The Rev. Billy Graham must have told the turtle story a million times, so surely -- somewhere in the tsunami of analog and digital news ink we will see tomorrow -- there will be journalists who include it in their features marking the great evangelist's death.
Graham, 99, died Wednesday morning at the family's rambling log home in the mountains outside Asheville, N.C. They bought the land 60 years or so ago, when it cost next to nothing and that's where Billy and Ruth stayed. What will happen to it now? Getting to spend part of a day there while interviewing him is certainly one of the highlights of my reporting career.
But I digress. Members of the GetReligion team will start looking at the actual coverage of his life and career tomorrow. With only a few hours before deadline, I wrote my own piece on Graham and you can read it right here (with the permission of my Universal syndicate editors).

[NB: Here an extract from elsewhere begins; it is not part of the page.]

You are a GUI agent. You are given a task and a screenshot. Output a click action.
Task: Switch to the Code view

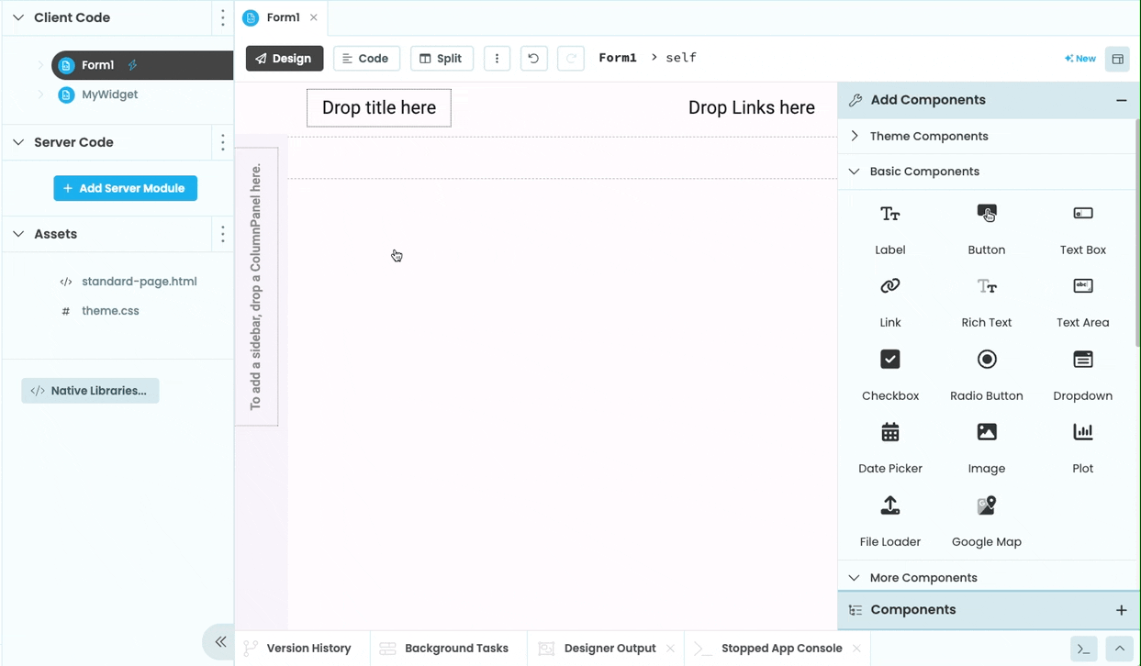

Please send us links to the good and the bad. Obviously, there is a massive package already at Christianity Today, which Graham founded long ago, and at The Charlotte Observer (main story here). Here is the main Associated Press story.
But let's return to the turtle and the fence post. Here is how I retold that story soon after the creation of this blog:
For decades, Graham has been asked -- thousands of times, I am sure -- why he has been so remarkably successful, preaching to more people in person than anyone else in history. Why have so many people, from the earliest days of his career, responded to his call to accept Jesus Christ as Savior? What's so special about Billy Graham?
At this point, Graham almost always offers the following explanation. If you are walking down a road, he says, and you happen to see a turtle sitting on top of a tall fence post, what would you assume? You would, of course, assume that the turtle did not climb up there on his own. You would assume that someone far larger than the turtle picked him up and then placed him atop the tall post for some mysterious reason.
Get the point? Clearly Graham did not get on top by his own merits.
That's a perfect example of Graham being folksy and safe, but there is content there if you think about it.
Obviously, Graham was a skilled media personality, with decades of experience in the trenches facing journalists who knew his life and work inside out as well as general-assignment reporters who, believe it or not, were sent to cover him after reading little more than a sheet of PR material. Graham knew the difference and was an outspoken advocate of newsrooms hiring religion-beat professionals. Check out this C-SPAN link, with Graham speaking to the American Society of Newspaper Editors in 1994.
I interviewed him several times and also saw him work in numerous press conferences, mainly linked to events in Charlotte and Denver.
I hope readers don't take this the wrong way: Graham was so-so when it came to short interviews. He was a cautious man -- with very good cause. But if you had a chance to sit with him for a long time -- discussing questions linked to topics that had more to do with religious faith than things like hot-button political issues -- then he was a remarkably articulate and thoughtful person to interview.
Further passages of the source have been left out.